Many Chiefs, No Chorus
- Correspondent
- 2 days ago
- 3 min read
Tamil Nadu’s opposition must find a common voice if it hopes to dislodge a tired but still-preponderant DMK.

Tamil Nadu’s Opposition has begun campaigning for the crucial Assembly election this year by contradicting itself. When Amit Shah declared recently at a rally in Pudukottai that the National Democratic Alliance (NDA) would form the next government in the State, Edappadi K. Palaniswami (EPS), leader of the AIADMK and the BJP’s principal ally, responded within hours by insisting that his party alone would return to power.
Shah’s assertion was delivered at the conclusion of the BJP’s Tamilagam Thalai Nimira Tamilanin Payanam yatra, a carefully staged effort to signal that the party has finally shaken off its outsider status in the Dravidian heartland. His pitch was expansive as he invoked Prime Minister Narendra Modi’s leadership and promised a “revolutionary journey” for Tamil Nadu, while vowing to uproot M.K. Stalin’s DMK. He argued that a combined BJP-AIADMK vote share in recent elections would have yielded sweeping parliamentary victories.
However, his ally EPS, speaking the same day in Salem, was unimpressed. EPS said that Tamil Nadu did not elect coalitions but governments and that the new government in 2026 would be the AIADMK’s alone. The contretemps has exposed a divided Opposition with barely four months left for the polls.
This lack of coherence automatically gives the advantage to the ruling Dravida Munnetra Kazhagam (DMK), which, for all its vulnerabilities, still enjoys a position of preponderance. Five years in office have dulled the DMK’s reformist edge while several promises from employment generation to urban governance remain under-delivered. Yet the DMK continues to benefit from a fractured opposition and from its deep-rooted command over the state’s political narrative.
That narrative, however, is beginning to fray. The DMK has retreated into an increasingly insular interpretation of Dravidianism, treating it less as a broad project of social justice and linguistic pride and more as a closed ideological preserve. What began as a radical movement to dismantle caste hierarchies and entrenched privilege now functions as a gatekeeping creed, invoked to delegitimise critics rather than broaden participation. Power within the party is tightly concentrated, and in the grooming of Udhayanidhi Stalin as future Chief Minister, the DMK has come to resemble the very dynastic politics it once claimed to oppose.
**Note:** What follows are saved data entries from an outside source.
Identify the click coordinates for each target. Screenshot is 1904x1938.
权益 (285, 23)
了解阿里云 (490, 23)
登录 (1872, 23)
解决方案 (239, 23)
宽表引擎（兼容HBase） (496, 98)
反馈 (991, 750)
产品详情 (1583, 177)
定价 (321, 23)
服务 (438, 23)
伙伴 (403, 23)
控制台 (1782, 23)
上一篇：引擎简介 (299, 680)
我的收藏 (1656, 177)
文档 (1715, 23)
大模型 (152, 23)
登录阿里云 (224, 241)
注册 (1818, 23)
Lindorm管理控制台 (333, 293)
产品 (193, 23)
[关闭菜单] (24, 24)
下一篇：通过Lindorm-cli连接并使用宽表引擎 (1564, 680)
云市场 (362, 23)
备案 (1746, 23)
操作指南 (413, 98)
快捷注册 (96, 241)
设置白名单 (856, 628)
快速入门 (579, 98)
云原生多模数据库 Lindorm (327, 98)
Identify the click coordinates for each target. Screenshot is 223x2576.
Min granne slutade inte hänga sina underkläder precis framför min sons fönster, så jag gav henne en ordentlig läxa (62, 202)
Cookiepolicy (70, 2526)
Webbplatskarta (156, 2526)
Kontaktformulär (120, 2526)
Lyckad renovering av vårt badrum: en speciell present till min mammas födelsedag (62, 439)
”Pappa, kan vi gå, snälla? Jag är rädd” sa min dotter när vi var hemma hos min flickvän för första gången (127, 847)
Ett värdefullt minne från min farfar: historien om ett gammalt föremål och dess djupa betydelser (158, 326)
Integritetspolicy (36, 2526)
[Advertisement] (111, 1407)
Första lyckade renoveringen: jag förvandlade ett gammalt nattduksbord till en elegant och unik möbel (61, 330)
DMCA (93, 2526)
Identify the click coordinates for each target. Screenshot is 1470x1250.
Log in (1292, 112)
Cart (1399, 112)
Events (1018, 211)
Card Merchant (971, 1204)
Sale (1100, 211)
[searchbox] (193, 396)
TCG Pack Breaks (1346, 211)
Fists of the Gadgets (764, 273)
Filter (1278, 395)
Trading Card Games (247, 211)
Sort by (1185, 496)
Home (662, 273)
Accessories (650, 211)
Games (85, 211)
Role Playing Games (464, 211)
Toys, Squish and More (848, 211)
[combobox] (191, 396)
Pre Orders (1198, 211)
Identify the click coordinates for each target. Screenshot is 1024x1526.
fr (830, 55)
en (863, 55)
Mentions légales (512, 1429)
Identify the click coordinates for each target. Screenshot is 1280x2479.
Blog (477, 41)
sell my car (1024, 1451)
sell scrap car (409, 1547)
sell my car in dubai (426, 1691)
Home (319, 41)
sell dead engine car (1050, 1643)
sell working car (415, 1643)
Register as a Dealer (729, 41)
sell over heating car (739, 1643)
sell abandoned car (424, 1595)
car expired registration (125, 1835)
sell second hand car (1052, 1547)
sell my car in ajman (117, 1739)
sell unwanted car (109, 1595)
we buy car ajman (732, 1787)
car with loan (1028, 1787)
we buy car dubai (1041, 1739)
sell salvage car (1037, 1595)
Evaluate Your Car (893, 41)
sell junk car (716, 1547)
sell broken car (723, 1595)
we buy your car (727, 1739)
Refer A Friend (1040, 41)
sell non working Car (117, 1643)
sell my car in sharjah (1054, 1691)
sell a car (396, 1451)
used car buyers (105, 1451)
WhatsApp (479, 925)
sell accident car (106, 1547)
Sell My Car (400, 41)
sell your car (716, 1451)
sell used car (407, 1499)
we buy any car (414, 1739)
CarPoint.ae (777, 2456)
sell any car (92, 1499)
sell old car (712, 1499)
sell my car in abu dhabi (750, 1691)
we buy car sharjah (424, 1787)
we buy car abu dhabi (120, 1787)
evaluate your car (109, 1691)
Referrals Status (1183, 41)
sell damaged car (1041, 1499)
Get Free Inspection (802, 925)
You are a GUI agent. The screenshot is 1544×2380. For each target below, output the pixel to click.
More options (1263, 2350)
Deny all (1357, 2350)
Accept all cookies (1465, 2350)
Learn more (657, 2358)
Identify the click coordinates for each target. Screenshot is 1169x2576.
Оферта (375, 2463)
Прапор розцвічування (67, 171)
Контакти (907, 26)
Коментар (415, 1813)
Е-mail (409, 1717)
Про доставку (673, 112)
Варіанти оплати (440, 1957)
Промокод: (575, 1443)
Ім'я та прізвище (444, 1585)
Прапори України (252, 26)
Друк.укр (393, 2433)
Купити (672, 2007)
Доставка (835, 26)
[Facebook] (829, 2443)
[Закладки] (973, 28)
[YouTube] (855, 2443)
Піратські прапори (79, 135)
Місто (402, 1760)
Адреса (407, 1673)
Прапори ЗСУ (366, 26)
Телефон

The party’s confrontational posture on religion has further narrowed its appeal. Provocative rhetoric on Sanatana Dharma and repeated administrative curbs on Hindu rituals have energised its loyal base while alienating a wider electorate that distinguishes between rationalism and ritual denigration. The Dravidian movement’s original challenge to orthodoxy was aimed at emancipation from social exclusion; its present incarnation increasingly reads as cultural belligerence.
Against this backdrop, the BJP’s renewed push into Tamil Nadu deserves context. For decades, it has tried and failed to crack the Dravidian fortress. From contesting alone in the 1990s, to aligning with the AIADMK at various points, to mounting cultural and symbolic overtures under Modi, the party has steadily increased its vote share but not its footprint. Its recent emphasis on Tamil language recognition in form of civil-service exams, railway announcements, a Subramania Bharati chair in Varanasi, translations of the Thirukkural is a conscious attempt to blunt the charge of cultural alienness.
But the BJP still lacks the organisational depth and local leadership needed to challenge Dravidian parties on their own turf. That makes alliance politics unavoidable. An NDA that speaks in multiple voices only reinforces the DMK’s claim that it alone offers stability.
If Tamil Nadu’s politics is to be renewed, the DMK’s long-standing dominance needs to be challenged by a credible alternative. And the Opposition must get its own house in order. That means agreeing on leadership and purpose rather than fighting parallel campaigns against each other.
Tamil voters have, in the past, shown a willingness to punish arrogance and reward coherence. Whether they do so again in 2026 will depend on whether the opposition can present itself as a single, serious challenger to the DMK’s insular order that increasingly mistakes longevity for legitimacy.